### Problem description
Recast the records below as a numbered list with one line per item, and leave out any blank lines.

** start of Records to use **

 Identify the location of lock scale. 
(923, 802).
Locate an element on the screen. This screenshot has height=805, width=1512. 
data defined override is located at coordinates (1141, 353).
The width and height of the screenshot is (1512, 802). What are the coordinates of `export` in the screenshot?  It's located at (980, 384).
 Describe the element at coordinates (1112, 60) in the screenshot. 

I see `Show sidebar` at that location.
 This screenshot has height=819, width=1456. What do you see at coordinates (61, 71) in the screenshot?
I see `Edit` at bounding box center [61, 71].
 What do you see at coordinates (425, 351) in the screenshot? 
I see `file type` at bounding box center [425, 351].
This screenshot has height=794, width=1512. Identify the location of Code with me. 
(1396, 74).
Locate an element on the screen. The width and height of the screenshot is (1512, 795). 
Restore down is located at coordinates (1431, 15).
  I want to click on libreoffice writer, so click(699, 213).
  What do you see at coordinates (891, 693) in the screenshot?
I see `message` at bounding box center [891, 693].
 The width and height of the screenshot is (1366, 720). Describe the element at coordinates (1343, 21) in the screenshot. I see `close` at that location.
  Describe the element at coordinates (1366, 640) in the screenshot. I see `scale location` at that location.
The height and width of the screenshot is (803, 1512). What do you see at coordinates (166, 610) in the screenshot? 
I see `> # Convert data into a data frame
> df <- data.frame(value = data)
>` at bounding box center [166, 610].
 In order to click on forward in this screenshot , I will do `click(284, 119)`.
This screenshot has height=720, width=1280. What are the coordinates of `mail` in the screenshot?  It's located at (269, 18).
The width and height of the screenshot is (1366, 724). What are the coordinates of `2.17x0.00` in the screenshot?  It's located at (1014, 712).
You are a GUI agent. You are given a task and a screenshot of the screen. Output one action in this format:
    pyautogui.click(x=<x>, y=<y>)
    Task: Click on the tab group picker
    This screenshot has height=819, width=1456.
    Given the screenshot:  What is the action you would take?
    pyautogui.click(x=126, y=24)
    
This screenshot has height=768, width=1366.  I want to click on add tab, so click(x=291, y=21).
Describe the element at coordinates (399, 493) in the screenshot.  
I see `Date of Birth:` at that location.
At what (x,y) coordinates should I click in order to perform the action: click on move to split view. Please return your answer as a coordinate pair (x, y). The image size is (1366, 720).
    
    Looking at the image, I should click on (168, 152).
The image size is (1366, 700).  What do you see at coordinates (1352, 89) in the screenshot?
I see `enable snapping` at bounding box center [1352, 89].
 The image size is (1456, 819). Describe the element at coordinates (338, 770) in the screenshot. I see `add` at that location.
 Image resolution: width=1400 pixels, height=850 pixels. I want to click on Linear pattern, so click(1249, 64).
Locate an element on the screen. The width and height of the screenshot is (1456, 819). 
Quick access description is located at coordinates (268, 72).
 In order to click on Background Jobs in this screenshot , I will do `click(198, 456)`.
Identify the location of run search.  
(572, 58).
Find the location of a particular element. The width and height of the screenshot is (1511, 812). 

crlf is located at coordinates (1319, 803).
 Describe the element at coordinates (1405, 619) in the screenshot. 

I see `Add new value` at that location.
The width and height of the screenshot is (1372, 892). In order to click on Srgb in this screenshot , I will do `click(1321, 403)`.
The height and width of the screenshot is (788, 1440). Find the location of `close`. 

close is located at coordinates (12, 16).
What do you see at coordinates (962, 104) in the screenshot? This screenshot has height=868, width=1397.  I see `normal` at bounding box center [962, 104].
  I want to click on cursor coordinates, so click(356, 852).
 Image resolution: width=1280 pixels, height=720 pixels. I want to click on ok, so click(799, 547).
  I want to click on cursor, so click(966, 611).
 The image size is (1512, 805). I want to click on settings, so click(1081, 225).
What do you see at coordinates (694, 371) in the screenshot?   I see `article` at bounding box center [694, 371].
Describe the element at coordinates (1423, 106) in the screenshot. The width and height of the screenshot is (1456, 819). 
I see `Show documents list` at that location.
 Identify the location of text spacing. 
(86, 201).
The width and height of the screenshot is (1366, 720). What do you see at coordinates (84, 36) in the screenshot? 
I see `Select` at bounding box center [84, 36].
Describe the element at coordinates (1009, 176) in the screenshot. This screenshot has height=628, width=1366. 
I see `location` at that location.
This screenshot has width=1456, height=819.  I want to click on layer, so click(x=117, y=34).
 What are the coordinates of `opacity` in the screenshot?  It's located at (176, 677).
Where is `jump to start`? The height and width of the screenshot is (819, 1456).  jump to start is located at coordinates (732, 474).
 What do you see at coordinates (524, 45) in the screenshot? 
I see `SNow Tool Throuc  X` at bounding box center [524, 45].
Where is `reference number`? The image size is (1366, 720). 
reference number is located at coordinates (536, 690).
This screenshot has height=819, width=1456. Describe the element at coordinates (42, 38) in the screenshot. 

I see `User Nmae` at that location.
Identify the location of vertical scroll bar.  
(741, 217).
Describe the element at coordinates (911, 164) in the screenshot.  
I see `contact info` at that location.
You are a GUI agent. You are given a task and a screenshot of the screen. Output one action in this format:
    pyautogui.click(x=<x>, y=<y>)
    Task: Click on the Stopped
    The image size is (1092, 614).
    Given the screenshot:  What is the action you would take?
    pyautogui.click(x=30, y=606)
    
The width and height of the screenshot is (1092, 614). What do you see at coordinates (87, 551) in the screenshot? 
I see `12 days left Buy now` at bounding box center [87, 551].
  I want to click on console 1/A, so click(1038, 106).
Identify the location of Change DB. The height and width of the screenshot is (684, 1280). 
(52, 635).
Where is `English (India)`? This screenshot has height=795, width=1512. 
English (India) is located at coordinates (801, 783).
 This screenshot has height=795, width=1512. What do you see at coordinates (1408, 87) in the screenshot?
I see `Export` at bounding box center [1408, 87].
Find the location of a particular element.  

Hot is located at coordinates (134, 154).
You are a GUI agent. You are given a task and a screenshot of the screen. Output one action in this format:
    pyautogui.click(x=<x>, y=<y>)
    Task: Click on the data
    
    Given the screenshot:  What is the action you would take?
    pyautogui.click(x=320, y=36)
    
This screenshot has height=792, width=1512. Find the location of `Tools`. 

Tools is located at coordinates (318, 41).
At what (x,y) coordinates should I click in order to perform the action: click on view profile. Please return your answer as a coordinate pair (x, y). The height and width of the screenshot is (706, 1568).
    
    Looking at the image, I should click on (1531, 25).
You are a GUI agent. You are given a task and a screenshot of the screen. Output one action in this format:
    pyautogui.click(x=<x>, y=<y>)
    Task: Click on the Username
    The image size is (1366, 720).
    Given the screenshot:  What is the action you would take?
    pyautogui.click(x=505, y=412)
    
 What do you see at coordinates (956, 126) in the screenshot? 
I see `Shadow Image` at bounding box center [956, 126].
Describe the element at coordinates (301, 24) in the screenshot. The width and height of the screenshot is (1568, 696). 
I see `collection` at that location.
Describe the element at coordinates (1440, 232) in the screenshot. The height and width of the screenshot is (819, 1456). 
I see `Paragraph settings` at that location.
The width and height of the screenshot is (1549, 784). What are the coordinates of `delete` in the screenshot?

** end of Records to use **

### Task solution
1.  Identify the location of lock scale. 
2. (923, 802).
3. Locate an element on the screen. This screenshot has height=805, width=1512. 
4. data defined override is located at coordinates (1141, 353).
5. The width and height of the screenshot is (1512, 802). What are the coordinates of `export` in the screenshot?  It's located at (980, 384).
6.  Describe the element at coordinates (1112, 60) in the screenshot. 
7. I see `Show sidebar` at that location.
8.  This screenshot has height=819, width=1456. What do you see at coordinates (61, 71) in the screenshot?
9. I see `Edit` at bounding box center [61, 71].
10.  What do you see at coordinates (425, 351) in the screenshot? 
11. I see `file type` at bounding box center [425, 351].
12. This screenshot has height=794, width=1512. Identify the location of Code with me. 
13. (1396, 74).
14. Locate an element on the screen. The width and height of the screenshot is (1512, 795). 
15. Restore down is located at coordinates (1431, 15).
16.   I want to click on libreoffice writer, so click(699, 213).
17.   What do you see at coordinates (891, 693) in the screenshot?
18. I see `message` at bounding box center [891, 693].
19.  The width and height of the screenshot is (1366, 720). Describe the element at coordinates (1343, 21) in the screenshot. I see `close` at that location.
20.   Describe the element at coordinates (1366, 640) in the screenshot. I see `scale location` at that location.
21. The height and width of the screenshot is (803, 1512). What do you see at coordinates (166, 610) in the screenshot? 
22. I see `> # Convert data into a data frame
23. > df <- data.frame(value = data)
24. >` at bounding box center [166, 610].
25.  In order to click on forward in this screenshot , I will do `click(284, 119)`.
26. This screenshot has height=720, width=1280. What are the coordinates of `mail` in the screenshot?  It's located at (269, 18).
27. The width and height of the screenshot is (1366, 724). What are the coordinates of `2.17x0.00` in the screenshot?  It's located at (1014, 712).
28. You are a GUI agent. You are given a task and a screenshot of the screen. Output one action in this format:
29.     pyautogui.click(x=<x>, y=<y>)
30.     Task: Click on the tab group picker
31.     This screenshot has height=819, width=1456.
32.     Given the screenshot:  What is the action you would take?
33.     pyautogui.click(x=126, y=24)
34. This screenshot has height=768, width=1366.  I want to click on add tab, so click(x=291, y=21).
35. Describe the element at coordinates (399, 493) in the screenshot.  
36. I see `Date of Birth:` at that location.
37. At what (x,y) coordinates should I click in order to perform the action: click on move to split view. Please return your answer as a coordinate pair (x, y). The image size is (1366, 720).
38.     Looking at the image, I should click on (168, 152).
39. The image size is (1366, 700).  What do you see at coordinates (1352, 89) in the screenshot?
40. I see `enable snapping` at bounding box center [1352, 89].
41.  The image size is (1456, 819). Describe the element at coordinates (338, 770) in the screenshot. I see `add` at that location.
42.  Image resolution: width=1400 pixels, height=850 pixels. I want to click on Linear pattern, so click(1249, 64).
43. Locate an element on the screen. The width and height of the screenshot is (1456, 819). 
44. Quick access description is located at coordinates (268, 72).
45.  In order to click on Background Jobs in this screenshot , I will do `click(198, 456)`.
46. Identify the location of run search.  
47. (572, 58).
48. Find the location of a particular element. The width and height of the screenshot is (1511, 812). 
49. crlf is located at coordinates (1319, 803).
50.  Describe the element at coordinates (1405, 619) in the screenshot. 
51. I see `Add new value` at that location.
52. The width and height of the screenshot is (1372, 892). In order to click on Srgb in this screenshot , I will do `click(1321, 403)`.
53. The height and width of the screenshot is (788, 1440). Find the location of `close`. 
54. close is located at coordinates (12, 16).
55. What do you see at coordinates (962, 104) in the screenshot? This screenshot has height=868, width=1397.  I see `normal` at bounding box center [962, 104].
56.   I want to click on cursor coordinates, so click(356, 852).
57.  Image resolution: width=1280 pixels, height=720 pixels. I want to click on ok, so click(799, 547).
58.   I want to click on cursor, so click(966, 611).
59.  The image size is (1512, 805). I want to click on settings, so click(1081, 225).
60. What do you see at coordinates (694, 371) in the screenshot?   I see `article` at bounding box center [694, 371].
61. Describe the element at coordinates (1423, 106) in the screenshot. The width and height of the screenshot is (1456, 819). 
62. I see `Show documents list` at that location.
63.  Identify the location of text spacing. 
64. (86, 201).
65. The width and height of the screenshot is (1366, 720). What do you see at coordinates (84, 36) in the screenshot? 
66. I see `Select` at bounding box center [84, 36].
67. Describe the element at coordinates (1009, 176) in the screenshot. This screenshot has height=628, width=1366. 
68. I see `location` at that location.
69. This screenshot has width=1456, height=819.  I want to click on layer, so click(x=117, y=34).
70.  What are the coordinates of `opacity` in the screenshot?  It's located at (176, 677).
71. Where is `jump to start`? The height and width of the screenshot is (819, 1456).  jump to start is located at coordinates (732, 474).
72.  What do you see at coordinates (524, 45) in the screenshot? 
73. I see `SNow Tool Throuc  X` at bounding box center [524, 45].
74. Where is `reference number`? The image size is (1366, 720). 
75. reference number is located at coordinates (536, 690).
76. This screenshot has height=819, width=1456. Describe the element at coordinates (42, 38) in the screenshot. 
77. I see `User Nmae` at that location.
78. Identify the location of vertical scroll bar.  
79. (741, 217).
80. Describe the element at coordinates (911, 164) in the screenshot.  
81. I see `contact info` at that location.
82. You are a GUI agent. You are given a task and a screenshot of the screen. Output one action in this format:
83.     pyautogui.click(x=<x>, y=<y>)
84.     Task: Click on the Stopped
85.     The image size is (1092, 614).
86.     Given the screenshot:  What is the action you would take?
87.     pyautogui.click(x=30, y=606)
88. The width and height of the screenshot is (1092, 614). What do you see at coordinates (87, 551) in the screenshot? 
89. I see `12 days left Buy now` at bounding box center [87, 551].
90.   I want to click on console 1/A, so click(1038, 106).
91. Identify the location of Change DB. The height and width of the screenshot is (684, 1280). 
92. (52, 635).
93. Where is `English (India)`? This screenshot has height=795, width=1512. 
94. English (India) is located at coordinates (801, 783).
95.  This screenshot has height=795, width=1512. What do you see at coordinates (1408, 87) in the screenshot?
96. I see `Export` at bounding box center [1408, 87].
97. Find the location of a particular element.  
98. Hot is located at coordinates (134, 154).
99. You are a GUI agent. You are given a task and a screenshot of the screen. Output one action in this format:
100.     pyautogui.click(x=<x>, y=<y>)
101.     Task: Click on the data
102.     Given the screenshot:  What is the action you would take?
103.     pyautogui.click(x=320, y=36)
104. This screenshot has height=792, width=1512. Find the location of `Tools`. 
105. Tools is located at coordinates (318, 41).
106. At what (x,y) coordinates should I click in order to perform the action: click on view profile. Please return your answer as a coordinate pair (x, y). The height and width of the screenshot is (706, 1568).
107.     Looking at the image, I should click on (1531, 25).
108. You are a GUI agent. You are given a task and a screenshot of the screen. Output one action in this format:
109.     pyautogui.click(x=<x>, y=<y>)
110.     Task: Click on the Username
111.     The image size is (1366, 720).
112.     Given the screenshot:  What is the action you would take?
113.     pyautogui.click(x=505, y=412)
114.  What do you see at coordinates (956, 126) in the screenshot? 
115. I see `Shadow Image` at bounding box center [956, 126].
116. Describe the element at coordinates (301, 24) in the screenshot. The width and height of the screenshot is (1568, 696). 
117. I see `collection` at that location.
118. Describe the element at coordinates (1440, 232) in the screenshot. The height and width of the screenshot is (819, 1456). 
119. I see `Paragraph settings` at that location.
120. The width and height of the screenshot is (1549, 784). What are the coordinates of `delete` in the screenshot?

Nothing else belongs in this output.